To better understand the effect of body weight on the course of knee OA, researchers at Boston University focused on an important predictor of disease progression: limb malalignment, defined by joint space loss at the point where the thigh and shin bones connect to the knee. Featured in the December 2004 issue of Arthritis & Rheumatism, their findings suggest that the benefits of weight loss for knee OA patients depend on the degree of alignment in the affected leg.
The researchers recruited their subjects from two studies on quality of life conducted by the Veterans Administration of the Boston Health Care System. 228 individuals with knee OA were selected; all but one completed a 30-month period of follow-up. 41 percent were women and the mean age was 66 years. Among the subjects, the diagnosis of OA was confirmed by radiographs in 394 knees. At the first follow-up examination, each subject was assessed for degree of alignment in the affected leg, which was then categorized as moderate, severe, or neutral. Malaligned limbs could be either varus (bowlegged) or valgus (knock-kneed). The body mass index (BMI) of each subject was also computed.

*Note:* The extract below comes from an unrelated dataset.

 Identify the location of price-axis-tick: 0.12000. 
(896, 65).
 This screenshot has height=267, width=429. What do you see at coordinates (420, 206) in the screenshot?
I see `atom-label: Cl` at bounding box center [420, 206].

Of the total 394 knees studied, 90 showed disease progression. Weight gain did have a significant impact. For each 2-unit increase in BMI, researchers found an 8 percent increase in the risk of disease progression. However, this effect was limited to knees in the moderately malaligned legs. In neutrally aligned legs on the one end of the spectrum and severely maligned legs on the other, body weight had no measurable effect on the risk of OA progression. "The effect of BMI on progression was different at different levels of alignment, with the risk being much greater for limbs with moderate malalignment," affirms the study's author, David T. Felson, M.D.
Why would the impact of body weight on knee OA be restricted to legs where malalignment was moderate? Dr. Felson offers possible reasons. In patients with severe malalignment, the extreme stress already placed on local cartilage may be the only risk factor required for continued structural deterioration. In patients with neutrally aligned limbs, the increased joint loading that accompanies increased body weight would be distributed across much of the joint surface, thus protecting against further damage. Since moderate alignment increases the stress on cartilage, the addition of excess weight effectively works to aggravate the cartilage damage. For these patients, losing weight might relieve the stress and considerably slow disease progression.
"Our findings, which need to be confirmed in other studies, suggest that prevention and treatment efforts for obesity and knee OA could be efficiently targeted to those subjects with moderate malalignment," Dr. Felson concludes. "These findings may have broad implications not just for the effect of body weight on OA, but for other risk factors that affect joint loading."